Dynamic plugins are LinaPro's runtime-extensible plugin form. They compile plugins into .wasm artifacts and support uploading, installing, enabling, disabling, uninstalling, and explicit upgrading at runtime — all without recompiling the core framework.

Dynamic plugins run inside a WASM sandbox. They cannot directly access the core framework's filesystem, network, or database; every access to core framework capabilities must go through pluginbridge and hostServices authorization.

When to Use​

ScenarioDescription
Runtime hot-loadingUpload a .wasm artifact and it enters the plugin governance pipeline immediately
Rapid feature validationQuickly deploy a proof-of-concept feature, then decide whether to convert it to a source plugin
Commercial plugin distributionShip only binary artifacts without exposing source code
Controlled external integrationsNetwork, storage, and data access are all governed through authorization snapshots

For long-term core business capabilities, source plugins remain the preferred choice. Dynamic plugins are suited for scenarios that require hot-loading and stronger isolation.

What Is WebAssembly?​

WebAssembly (abbreviated WASM) is a binary instruction format for a stack-based virtual machine, standardized by the W3C. Originally designed for browsers, it is now widely adopted in server-side, edge computing, and plugin system scenarios.

  • Cross-platform portability: WASM modules are platform-agnostic binaries. The same .wasm artifact runs on Linux, macOS, and Windows across x86, ARM, and other architectures without recompilation.

  • Secure sandbox: WASM executes in a strictly isolated sandbox by default, with no access to the host filesystem, network, memory, or system calls. All host capabilities require explicit interface authorization, fundamentally limiting the blast radius of malicious code or vulnerabilities.

  • Near-native performance: WASM uses a compact binary format that can be just-in-time compiled (JIT) to native machine code at runtime, delivering execution efficiency close to native code while maintaining sandbox isolation.

  • Hot-loading support: WASM modules can be loaded and unloaded dynamically at runtime without restarting the core framework process.
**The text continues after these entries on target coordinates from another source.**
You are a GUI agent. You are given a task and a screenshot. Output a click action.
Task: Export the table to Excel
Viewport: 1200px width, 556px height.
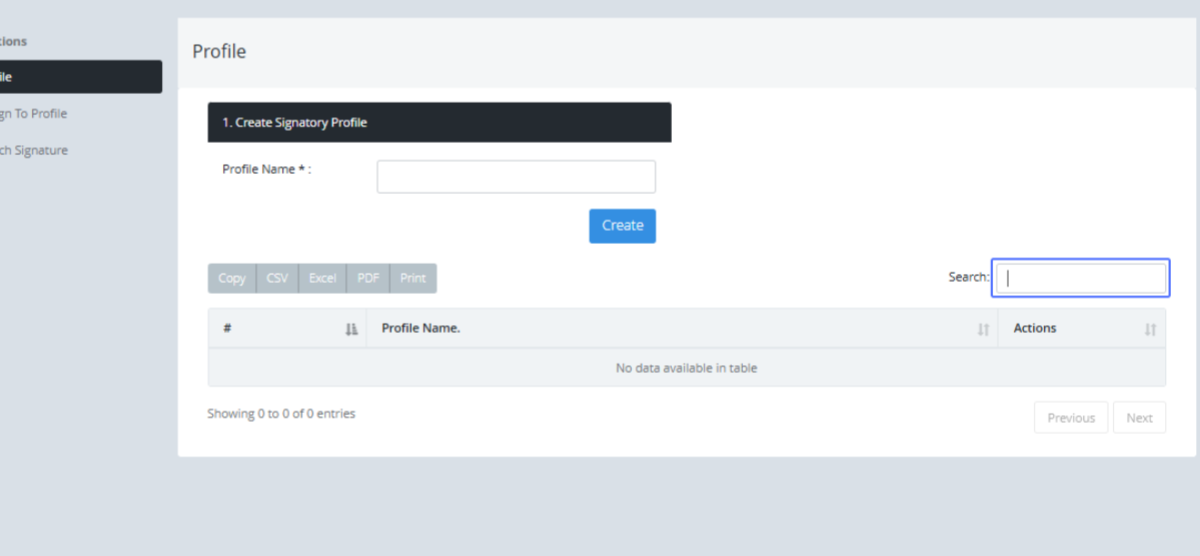click(322, 278)
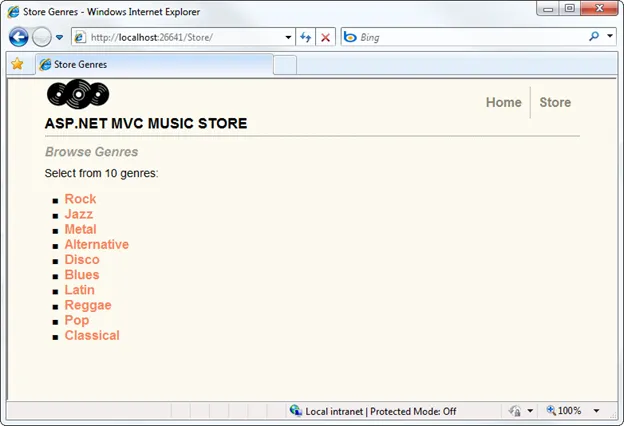Open the Rock genre link
The image size is (624, 426).
pos(80,199)
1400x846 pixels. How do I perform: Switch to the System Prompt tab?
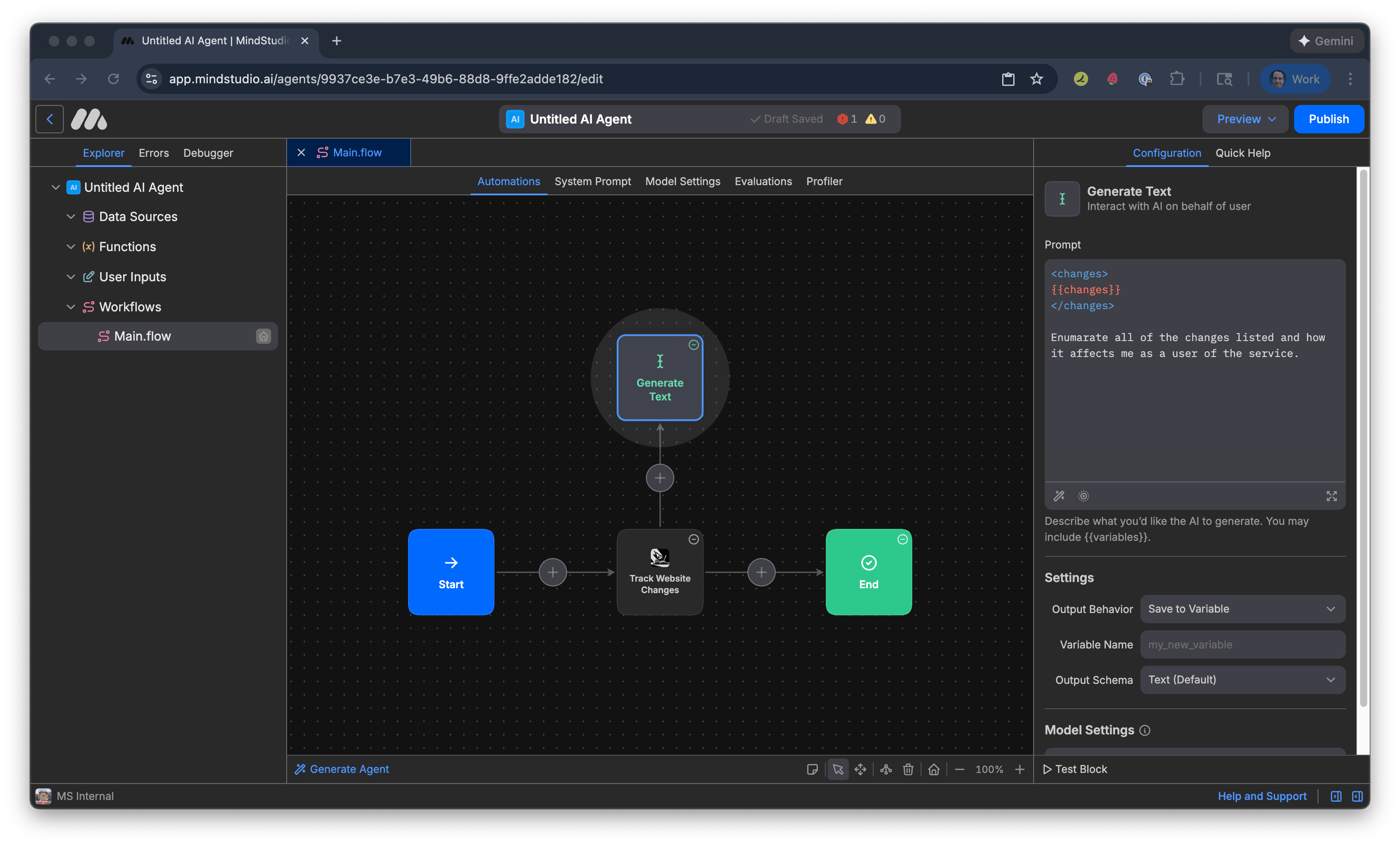(x=593, y=181)
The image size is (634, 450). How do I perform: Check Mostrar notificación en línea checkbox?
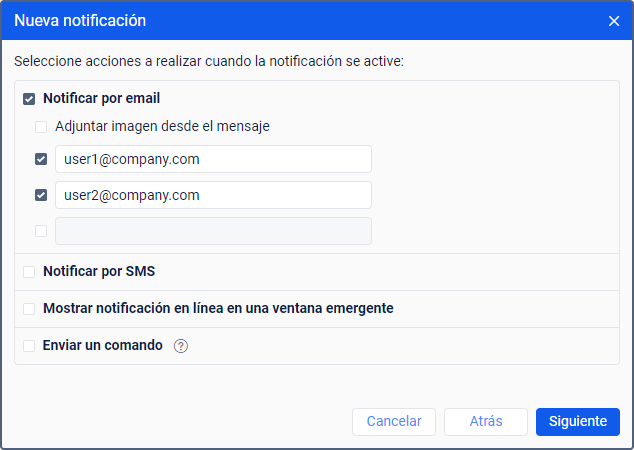[x=29, y=309]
This gives plugin systems a natural hot-update capability — new module versions can go live or roll back without affecting the overall system.
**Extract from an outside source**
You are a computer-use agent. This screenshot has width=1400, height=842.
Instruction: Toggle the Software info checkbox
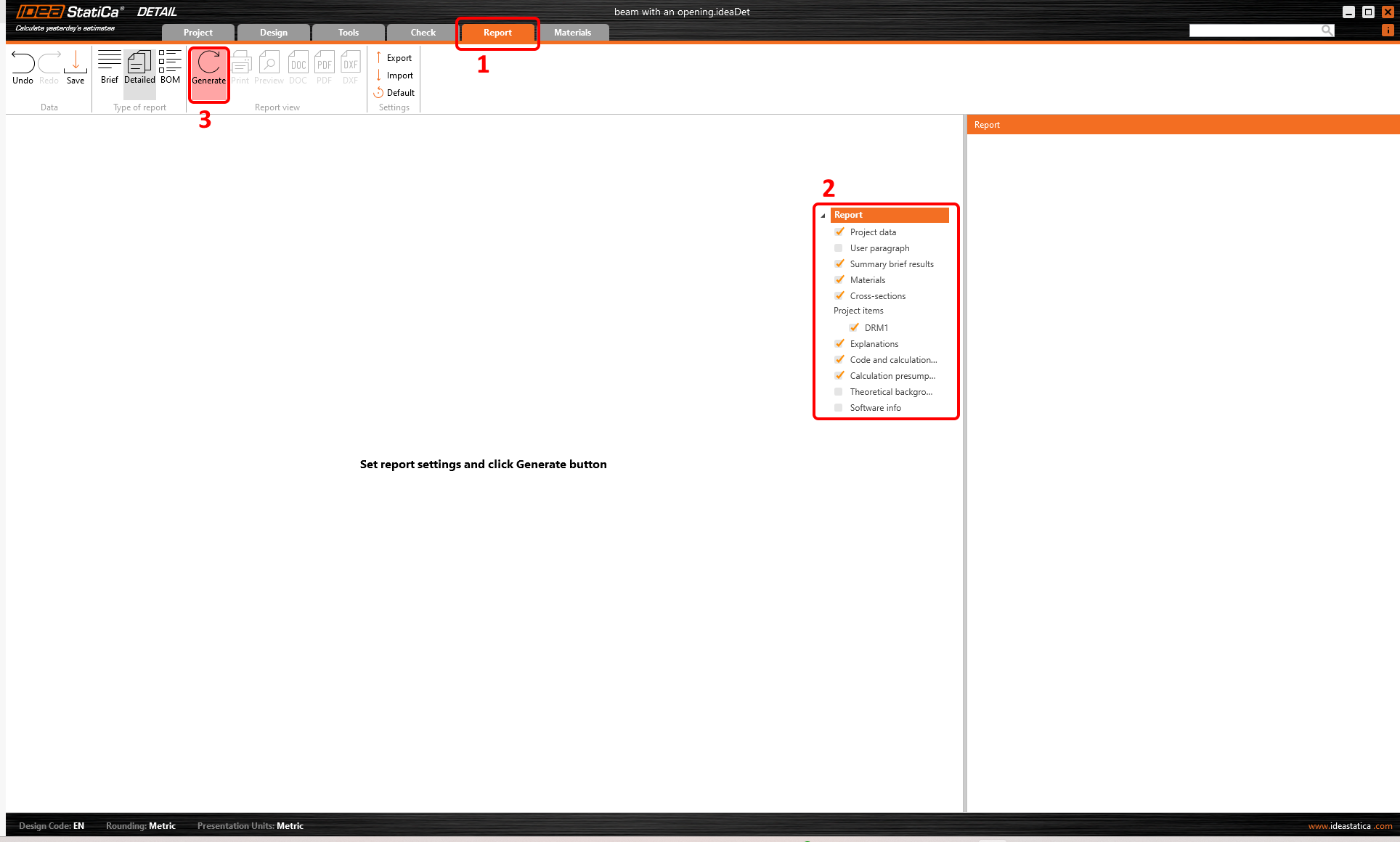(839, 408)
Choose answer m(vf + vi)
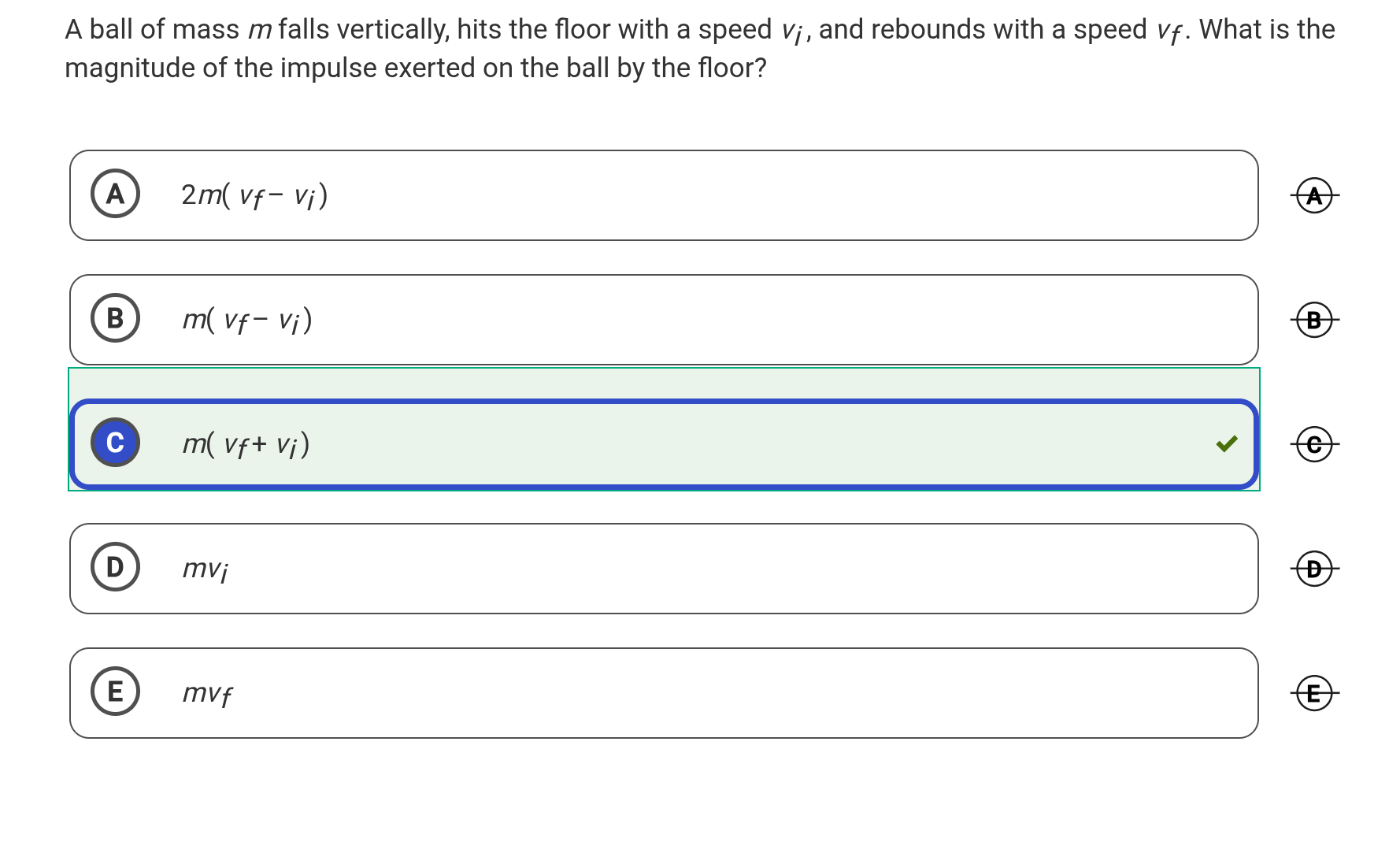The height and width of the screenshot is (849, 1400). [246, 444]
  • Multi-language ecosystem: Languages like Go, Rust, C/C++, and AssemblyScript can all compile to WASM, so plugin developers are not locked into a single tech stack. LinaPro currently uses Go as the primary plugin development language and extends the sandbox-to-host communication contract through WASI (WebAssembly System Interface).

Runtime Model​

The core framework completes authentication, authorization, and tenant context processing before passing a request snapshot into the WASM instance. Dynamic plugins see a structured request envelope, not raw core framework internal objects.

Directory Layout​

The source directory layout of a dynamic plugin mirrors that of a source plugin, with an additional main.go serving as the WASM entry point:

apps/lina-plugins/<plugin-id>/
├── main.go # WASM export function entry point
├── plugin.yaml
├── plugin_embed.go
├── backend/
│ ├── api/ # API DTOs and route contracts
│ ├── internal/
│ │ ├── controller/ # HTTP controllers
│ │ ├── service/ # Business service layer
│ │ ├── dao/ # gf gen dao output
│ │ └── model/ # do/entity models
│ └── plugin.go # Plugin registration entry
├── frontend/
│ └── pages/ # Dynamic plugin frontend assets
├── manifest/
│ ├── config/
│ │ ├── config.yaml # Default config bundled with the dynamic artifact
│ │ └── config.example.yaml # Configuration template, not a runtime default
│ ├── sql/ # Installation and upgrade SQL
│ │ ├── mock-data/ # Demo data, optional
│ │ └── uninstall/ # Uninstallation SQL
│ └── i18n/ # Plugin language packs
└── README.md

The build tool reads plugin embedded resources first and falls back to scanning the directory when needed. It writes plugin.yaml, frontend/ assets, manifest/sql, manifest/i18n, manifest/config/config.yaml, manifest/config/config.example.yaml, and other resources under manifest/ into the dynamic artifact. Runtime resources are bound to the checksum and build number of the current active release — installing, enabling, disabling, uninstalling, upgrading, or refreshing the same version all trigger the corresponding cache invalidation.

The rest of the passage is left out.